**Work to do:**
[A] Reproduce the part of the Sonic CD forum thread from "The slowdown on" up to and including "is capable of.".
[B] Write what comes next in the Sonic CD forum thread, starting after its final sentence.

**Document extract:**
Mhm! I plan to get some great games for it off ebay too. Oh, and news to add with it, I tried Sonic CD out on it, perfect! Although I did notice, in Tidal Tempest, Act III, in the beginning of the boss battle, when Dr. Robotnik was gathering the air pockets, it was lagging for at that part... I don't know if this is normal or not, any ideas?







Other than that, it seems to run great.


----------



## RADEON

Quote:



Originally Posted by *Hoodcom*


Mhm! I plan to get some great games for it off ebay too. Oh, and news to add with it, I tried Sonic CD out on it, perfect! Although I did notice, in Tidal Tempest, Act III, in the beginning of the boss battle, when Dr. Robotnik was gathering the air pockets, it was lagging for at that part... I don't know if this is normal or not, any ideas?







Other than that, it seems to run great.



Ooo..Sonic CD! That game is da BOMB!

The slowdown on that part is normal. I've played that game quite a bit over the years. It's I think the best sonic game ever made. If you didn't know, if you finish a normal act (ie not a boss act) with 50 or more rings, you can jump through the big ring that appears at the end. You'll go to a bonus stage that is rendered in mode 7 3D. It's really cool and shows just what the machine is capable of.

Rows from a data collection:
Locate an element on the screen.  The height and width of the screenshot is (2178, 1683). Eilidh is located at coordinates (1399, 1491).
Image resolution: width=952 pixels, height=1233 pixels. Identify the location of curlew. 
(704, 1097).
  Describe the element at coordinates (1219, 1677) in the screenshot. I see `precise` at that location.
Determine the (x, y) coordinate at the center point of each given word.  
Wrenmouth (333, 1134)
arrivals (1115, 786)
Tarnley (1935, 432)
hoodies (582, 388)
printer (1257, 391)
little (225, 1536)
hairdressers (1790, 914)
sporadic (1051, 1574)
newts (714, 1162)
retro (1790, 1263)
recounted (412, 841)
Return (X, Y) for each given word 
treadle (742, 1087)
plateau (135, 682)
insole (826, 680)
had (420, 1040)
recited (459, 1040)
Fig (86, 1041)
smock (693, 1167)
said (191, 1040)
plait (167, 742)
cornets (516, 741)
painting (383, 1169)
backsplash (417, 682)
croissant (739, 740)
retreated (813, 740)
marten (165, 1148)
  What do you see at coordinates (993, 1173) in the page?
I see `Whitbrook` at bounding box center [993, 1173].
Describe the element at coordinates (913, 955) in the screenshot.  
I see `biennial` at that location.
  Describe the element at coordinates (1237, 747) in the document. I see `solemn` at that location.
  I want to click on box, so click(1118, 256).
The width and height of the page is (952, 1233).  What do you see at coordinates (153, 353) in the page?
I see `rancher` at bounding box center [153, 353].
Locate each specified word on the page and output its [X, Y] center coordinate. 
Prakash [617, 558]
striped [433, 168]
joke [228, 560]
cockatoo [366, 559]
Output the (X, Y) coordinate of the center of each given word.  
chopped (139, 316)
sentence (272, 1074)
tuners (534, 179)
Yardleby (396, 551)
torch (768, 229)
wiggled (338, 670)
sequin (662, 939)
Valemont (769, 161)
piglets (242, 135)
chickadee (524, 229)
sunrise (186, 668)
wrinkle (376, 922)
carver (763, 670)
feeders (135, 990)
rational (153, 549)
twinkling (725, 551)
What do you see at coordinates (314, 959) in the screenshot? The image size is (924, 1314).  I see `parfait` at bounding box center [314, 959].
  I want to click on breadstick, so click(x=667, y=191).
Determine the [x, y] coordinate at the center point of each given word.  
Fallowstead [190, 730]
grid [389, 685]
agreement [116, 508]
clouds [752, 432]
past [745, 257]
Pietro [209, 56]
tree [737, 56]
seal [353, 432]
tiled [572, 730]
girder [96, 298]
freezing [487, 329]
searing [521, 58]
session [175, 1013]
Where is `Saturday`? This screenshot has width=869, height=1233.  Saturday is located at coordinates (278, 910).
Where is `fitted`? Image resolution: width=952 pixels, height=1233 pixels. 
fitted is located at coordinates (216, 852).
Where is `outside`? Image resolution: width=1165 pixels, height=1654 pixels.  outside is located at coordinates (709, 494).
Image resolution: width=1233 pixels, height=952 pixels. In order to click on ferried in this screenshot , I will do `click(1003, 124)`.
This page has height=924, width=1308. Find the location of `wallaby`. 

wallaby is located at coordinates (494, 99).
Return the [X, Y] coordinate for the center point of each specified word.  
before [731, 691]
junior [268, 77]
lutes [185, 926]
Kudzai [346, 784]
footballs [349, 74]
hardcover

**Expected responses:**
[A]
The slowdown on that part is normal. I've played that game quite a bit over the years. It's I think the best sonic game ever made. If you didn't know, if you finish a normal act (ie not a boss act) with 50 or more rings, you can jump through the big ring that appears at the end. You'll go to a bonus stage that is rendered in mode 7 3D. It's really cool and shows just what the machine is capable of.

[B]
If you ever see Batman Returns for that thing, grab it! That's also an ubercool game.


----------



## Hoodcom

Quote:


Originally Posted by *RADEON* 
Ooo..Sonic CD! That game is da BOMB!

The slowdown on that part is normal. I've played that game quite a bit over the years. It's I think the best sonic game ever made. If you didn't know, if you finish a normal act (ie not a boss act) with 50 or more rings, you can jump through the big ring that appears at the end. You'll go to a bonus stage that is rendered in mode 7 3D. It's really cool and shows just what the machine is capable of.

If you ever see Batman Returns for that thing, grab it! That's also an ubercool game.

I'll keep that in mind!









Well, Sega CD is still going! I had gotten Lunar: The Silver Star off ebay for it, and I have been playing it a lot. I have notice that sometimes it stops reading the disk, but all I had to do was open the lid for a bit, close it again and it works again. I know a power surge caused me to have to do that once, but other times were just it happening.. but hey, it's still going and I am still having fun...

I wanna get Lunar 2, but people charge a crazy amount of money for that and Lunar 1!!









I was lucky to get Lunar 1 for $20. Better than $50+ to $80+ on it that I've seen.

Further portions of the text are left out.